Capture d'écran 2015-12-06 18.23Les musiques des régiments de la garnison, dont la galanterie militaire régale la population, sont réparties sur la petite esplanade et sur la longueur de l’avenue d’une métairie en face de la fontaine, qu’encombrent des masses compactes de promeneurs, des marchands de fruits, de gâteaux et de friandises, des cabaretiers ambulants font leur étalage aux abords de l’avenue. Des groupes du peuple, répandus au milieu des champs et des prairies environnantes, se livrent à la joie, en consommant les provisions dont ils ont eu soin de se provisionner, pendant que, sur la pelouse, au delà du ruisseau qui traverse la petite esplanade de la fontaine, les ménétriers locaux ou jutglars, font danser au son des hautbois, du petit tambourin et de la cornemuse, la danse catalane4

1 Ruffiandis, (L.), Le général de Castellane à Perpignan, SASL des PO, 1956, p. 138. La famille Jaume habitaient un hôtel particulier de la rue de la Vieille Intendance.

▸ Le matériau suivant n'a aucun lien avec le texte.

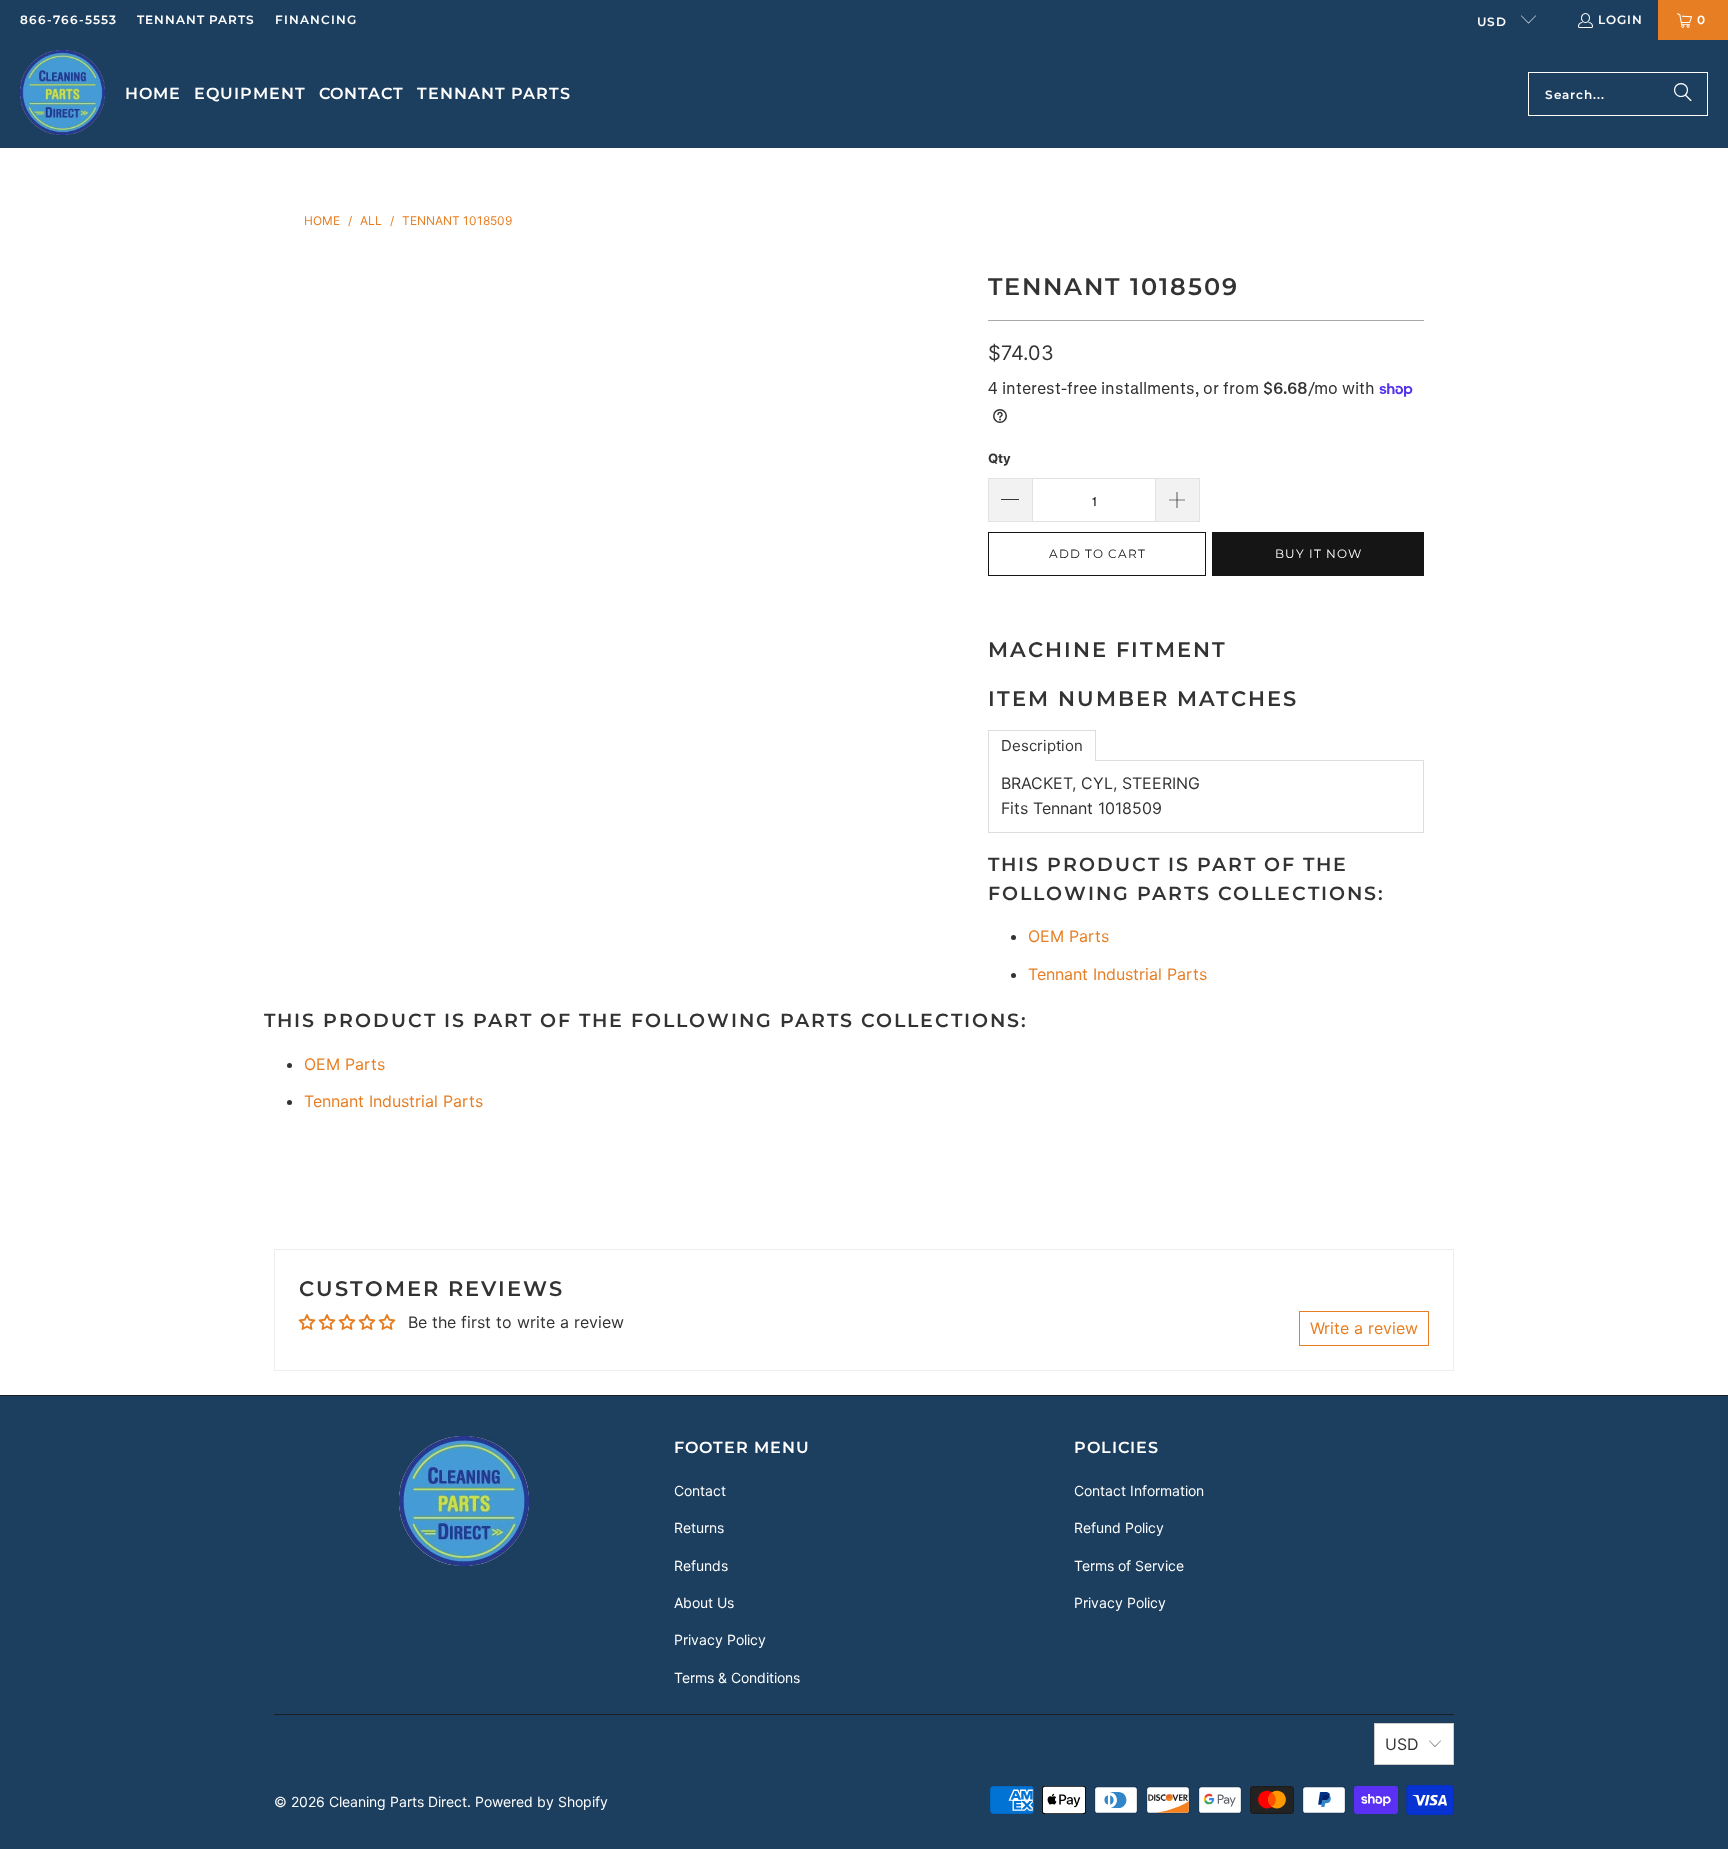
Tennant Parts (196, 19)
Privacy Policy (720, 1639)
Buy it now (1318, 553)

2 Les Français peints par eux-mêmes, encyclopédie morale du XIXème siècle, volume 3, L. Curmer, éditeur, page 94.

3 Album Roussillonnais, 1840, on pouvait acheter ses déguisements notamment auprès de Mr Camille, artiste du Théâtre de Perpignan.

4 Henry, (D.M.J.), Le guide en Roussillon ou itinéraire du voyageur dans le Département des Pyrénées-Orientales, 1842, p.164-167.